[Element and text location data]
──────

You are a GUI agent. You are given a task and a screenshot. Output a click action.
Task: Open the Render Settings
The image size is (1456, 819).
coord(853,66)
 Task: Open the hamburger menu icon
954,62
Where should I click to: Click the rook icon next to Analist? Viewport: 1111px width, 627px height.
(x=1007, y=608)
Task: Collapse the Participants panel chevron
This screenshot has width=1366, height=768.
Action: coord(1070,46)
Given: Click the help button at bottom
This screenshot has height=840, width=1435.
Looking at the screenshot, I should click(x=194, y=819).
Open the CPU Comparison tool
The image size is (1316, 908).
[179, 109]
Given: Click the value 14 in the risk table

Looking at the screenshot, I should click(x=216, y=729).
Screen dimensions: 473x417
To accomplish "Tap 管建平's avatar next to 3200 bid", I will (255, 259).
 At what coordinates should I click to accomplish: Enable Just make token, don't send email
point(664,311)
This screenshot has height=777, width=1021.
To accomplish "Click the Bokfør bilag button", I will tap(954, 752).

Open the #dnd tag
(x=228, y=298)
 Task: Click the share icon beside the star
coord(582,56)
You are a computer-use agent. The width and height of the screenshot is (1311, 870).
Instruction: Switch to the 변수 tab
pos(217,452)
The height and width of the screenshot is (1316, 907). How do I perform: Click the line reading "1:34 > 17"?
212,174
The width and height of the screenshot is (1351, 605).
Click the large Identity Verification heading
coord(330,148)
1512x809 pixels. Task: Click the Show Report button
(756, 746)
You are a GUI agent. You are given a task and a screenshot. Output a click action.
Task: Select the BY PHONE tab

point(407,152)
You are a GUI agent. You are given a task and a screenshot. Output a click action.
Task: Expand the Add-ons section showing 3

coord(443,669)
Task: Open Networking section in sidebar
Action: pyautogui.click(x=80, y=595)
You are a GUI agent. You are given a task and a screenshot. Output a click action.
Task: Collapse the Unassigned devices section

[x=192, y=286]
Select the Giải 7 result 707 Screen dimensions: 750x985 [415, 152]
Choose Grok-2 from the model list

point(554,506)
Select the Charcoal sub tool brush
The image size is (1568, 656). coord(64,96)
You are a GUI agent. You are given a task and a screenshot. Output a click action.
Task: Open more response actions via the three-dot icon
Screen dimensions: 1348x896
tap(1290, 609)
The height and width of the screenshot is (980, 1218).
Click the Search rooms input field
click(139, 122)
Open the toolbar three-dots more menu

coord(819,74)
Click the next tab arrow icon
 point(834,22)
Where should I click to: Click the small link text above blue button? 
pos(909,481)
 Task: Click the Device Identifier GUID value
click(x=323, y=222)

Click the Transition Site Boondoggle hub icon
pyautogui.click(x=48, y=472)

──────

■ Task statement ■
Reproduce every line of the entries above without any changes.

■ Correct result ■
You are a GUI agent. You are given a task and a screenshot. Output a click action.
Task: Open the Render Settings
The image size is (1456, 819).
coord(853,66)
 Task: Open the hamburger menu icon
954,62
Where should I click to: Click the rook icon next to Analist? Viewport: 1111px width, 627px height.
(x=1007, y=608)
Task: Collapse the Participants panel chevron
This screenshot has width=1366, height=768.
Action: coord(1070,46)
Given: Click the help button at bottom
This screenshot has height=840, width=1435.
Looking at the screenshot, I should click(x=194, y=819).
Open the CPU Comparison tool
The image size is (1316, 908).
[179, 109]
Given: Click the value 14 in the risk table

Looking at the screenshot, I should click(x=216, y=729).
Screen dimensions: 473x417
To accomplish "Tap 管建平's avatar next to 3200 bid", I will (255, 259).
 At what coordinates should I click to accomplish: Enable Just make token, don't send email
point(664,311)
This screenshot has height=777, width=1021.
To accomplish "Click the Bokfør bilag button", I will tap(954, 752).

Open the #dnd tag
(x=228, y=298)
 Task: Click the share icon beside the star
coord(582,56)
You are a computer-use agent. The width and height of the screenshot is (1311, 870).
Instruction: Switch to the 변수 tab
pos(217,452)
The height and width of the screenshot is (1316, 907). How do I perform: Click the line reading "1:34 > 17"?
212,174
The width and height of the screenshot is (1351, 605).
Click the large Identity Verification heading
coord(330,148)
1512x809 pixels. Task: Click the Show Report button
(756, 746)
You are a GUI agent. You are given a task and a screenshot. Output a click action.
Task: Select the BY PHONE tab

point(407,152)
You are a GUI agent. You are given a task and a screenshot. Output a click action.
Task: Expand the Add-ons section showing 3

coord(443,669)
Task: Open Networking section in sidebar
Action: pyautogui.click(x=80, y=595)
You are a GUI agent. You are given a task and a screenshot. Output a click action.
Task: Collapse the Unassigned devices section

[x=192, y=286]
Select the Giải 7 result 707 Screen dimensions: 750x985 [415, 152]
Choose Grok-2 from the model list

point(554,506)
Select the Charcoal sub tool brush
The image size is (1568, 656). coord(64,96)
You are a GUI agent. You are given a task and a screenshot. Output a click action.
Task: Open more response actions via the three-dot icon
Screen dimensions: 1348x896
tap(1290, 609)
The height and width of the screenshot is (980, 1218).
Click the Search rooms input field
click(139, 122)
Open the toolbar three-dots more menu

coord(819,74)
Click the next tab arrow icon
 point(834,22)
Where should I click to: Click the small link text above blue button? 
pos(909,481)
 Task: Click the Device Identifier GUID value
click(x=323, y=222)

Click the Transition Site Boondoggle hub icon
pyautogui.click(x=48, y=472)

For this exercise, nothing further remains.